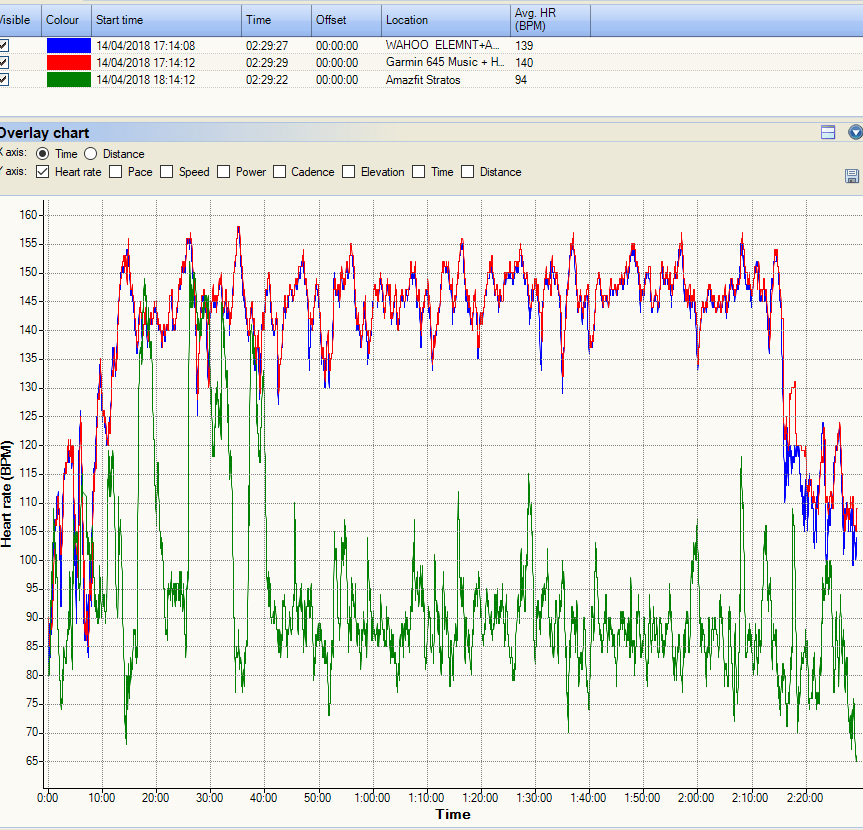This screenshot has width=863, height=830.
Task: Check the Cadence checkbox
Action: pyautogui.click(x=278, y=172)
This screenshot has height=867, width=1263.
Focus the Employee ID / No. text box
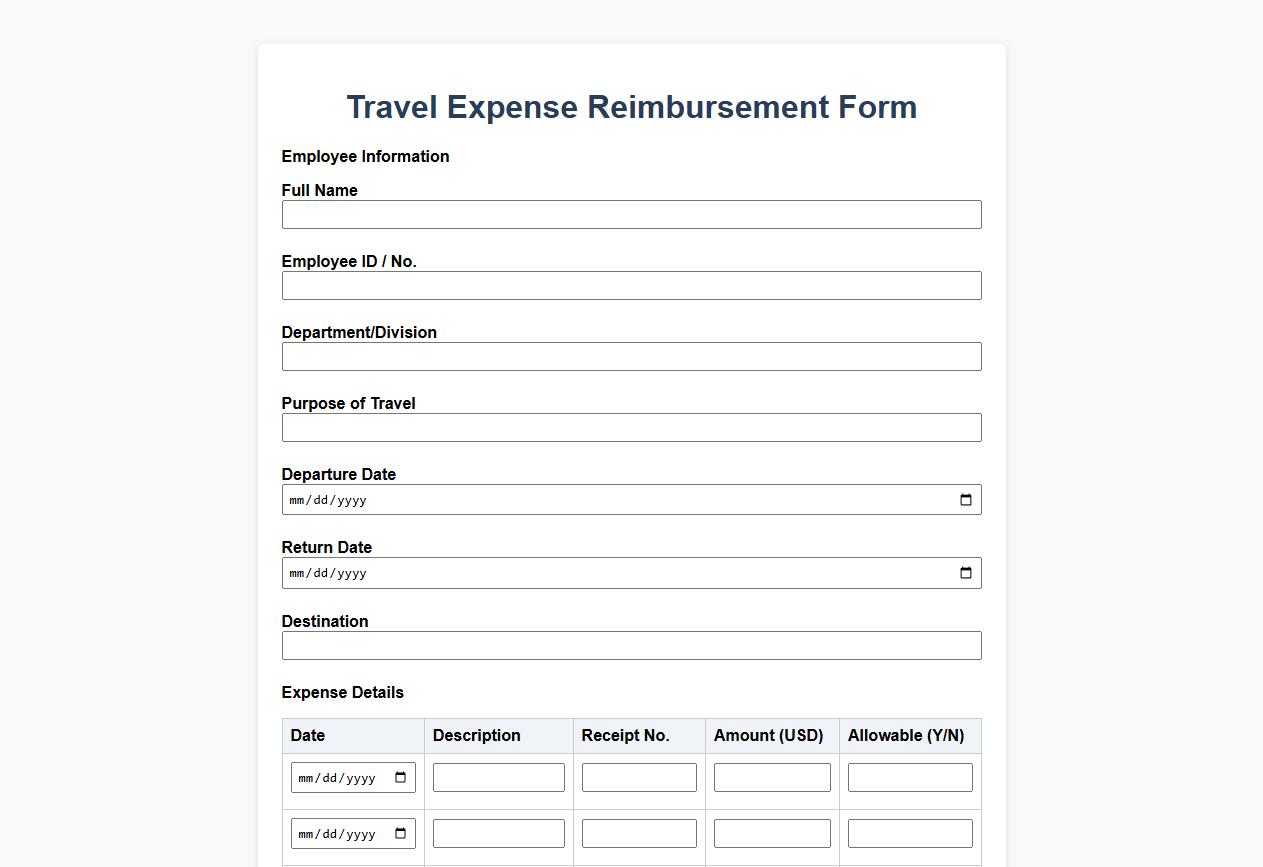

■ **What to do**: Print only the lines running from the one containing "This screenshot has height=867, width=1263." to the end of the data above, exactly; include no pictures.

■ **Written response**:
This screenshot has height=867, width=1263.
Focus the Employee ID / No. text box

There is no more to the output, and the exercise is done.